Data excerpts -
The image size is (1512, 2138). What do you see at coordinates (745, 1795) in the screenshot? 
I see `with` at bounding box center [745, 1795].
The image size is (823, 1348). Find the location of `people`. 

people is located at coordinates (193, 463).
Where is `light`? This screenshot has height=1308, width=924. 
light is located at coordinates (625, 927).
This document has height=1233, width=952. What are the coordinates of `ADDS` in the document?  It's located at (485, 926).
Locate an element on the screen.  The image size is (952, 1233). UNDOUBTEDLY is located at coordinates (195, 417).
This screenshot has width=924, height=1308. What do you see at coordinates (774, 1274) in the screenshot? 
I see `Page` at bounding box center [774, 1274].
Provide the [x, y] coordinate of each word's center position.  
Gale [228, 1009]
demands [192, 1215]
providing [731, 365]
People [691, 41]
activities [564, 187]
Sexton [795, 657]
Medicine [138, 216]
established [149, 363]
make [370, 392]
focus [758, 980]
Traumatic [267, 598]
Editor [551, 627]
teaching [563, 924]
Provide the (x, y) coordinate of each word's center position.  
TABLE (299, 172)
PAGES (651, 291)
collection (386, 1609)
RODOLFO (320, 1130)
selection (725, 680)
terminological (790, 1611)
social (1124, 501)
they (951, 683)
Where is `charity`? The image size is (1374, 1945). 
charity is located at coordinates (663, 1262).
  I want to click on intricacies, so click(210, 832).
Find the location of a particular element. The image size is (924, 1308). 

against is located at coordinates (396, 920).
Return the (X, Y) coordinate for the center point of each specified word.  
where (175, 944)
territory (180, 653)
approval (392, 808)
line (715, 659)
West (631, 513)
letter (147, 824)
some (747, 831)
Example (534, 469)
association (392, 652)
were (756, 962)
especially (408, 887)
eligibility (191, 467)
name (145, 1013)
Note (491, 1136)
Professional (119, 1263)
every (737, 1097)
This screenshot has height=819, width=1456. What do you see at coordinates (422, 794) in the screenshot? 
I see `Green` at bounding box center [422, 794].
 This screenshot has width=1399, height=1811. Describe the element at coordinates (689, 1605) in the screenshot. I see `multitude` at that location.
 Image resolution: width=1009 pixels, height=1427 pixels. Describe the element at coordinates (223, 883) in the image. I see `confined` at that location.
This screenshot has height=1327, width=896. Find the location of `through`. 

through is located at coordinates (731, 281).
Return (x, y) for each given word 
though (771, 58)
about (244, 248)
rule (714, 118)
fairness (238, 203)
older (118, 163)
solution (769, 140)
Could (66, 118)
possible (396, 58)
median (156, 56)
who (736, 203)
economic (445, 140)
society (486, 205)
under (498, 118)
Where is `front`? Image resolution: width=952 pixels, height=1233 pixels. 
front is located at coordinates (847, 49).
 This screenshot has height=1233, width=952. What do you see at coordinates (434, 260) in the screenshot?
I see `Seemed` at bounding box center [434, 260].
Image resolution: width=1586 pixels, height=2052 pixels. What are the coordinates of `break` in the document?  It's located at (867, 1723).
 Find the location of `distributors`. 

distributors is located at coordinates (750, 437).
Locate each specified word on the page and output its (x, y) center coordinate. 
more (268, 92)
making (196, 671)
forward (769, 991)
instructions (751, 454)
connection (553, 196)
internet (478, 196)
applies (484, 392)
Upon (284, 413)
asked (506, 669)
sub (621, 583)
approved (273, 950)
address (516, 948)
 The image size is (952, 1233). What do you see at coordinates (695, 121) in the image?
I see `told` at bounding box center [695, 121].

What you need to do -
Can you return, word for word, the lines above from the one holding "Could (66, 118)" through the last line, both ends included?

Solution below -
Could (66, 118)
possible (396, 58)
median (156, 56)
who (736, 203)
economic (445, 140)
society (486, 205)
under (498, 118)
Where is `front`? Image resolution: width=952 pixels, height=1233 pixels. 
front is located at coordinates (847, 49).
 This screenshot has height=1233, width=952. What do you see at coordinates (434, 260) in the screenshot?
I see `Seemed` at bounding box center [434, 260].
Image resolution: width=1586 pixels, height=2052 pixels. What are the coordinates of `break` in the document?  It's located at (867, 1723).
 Find the location of `distributors`. 

distributors is located at coordinates (750, 437).
Locate each specified word on the page and output its (x, y) center coordinate. 
more (268, 92)
making (196, 671)
forward (769, 991)
instructions (751, 454)
connection (553, 196)
internet (478, 196)
applies (484, 392)
Upon (284, 413)
asked (506, 669)
sub (621, 583)
approved (273, 950)
address (516, 948)
 The image size is (952, 1233). What do you see at coordinates (695, 121) in the image?
I see `told` at bounding box center [695, 121].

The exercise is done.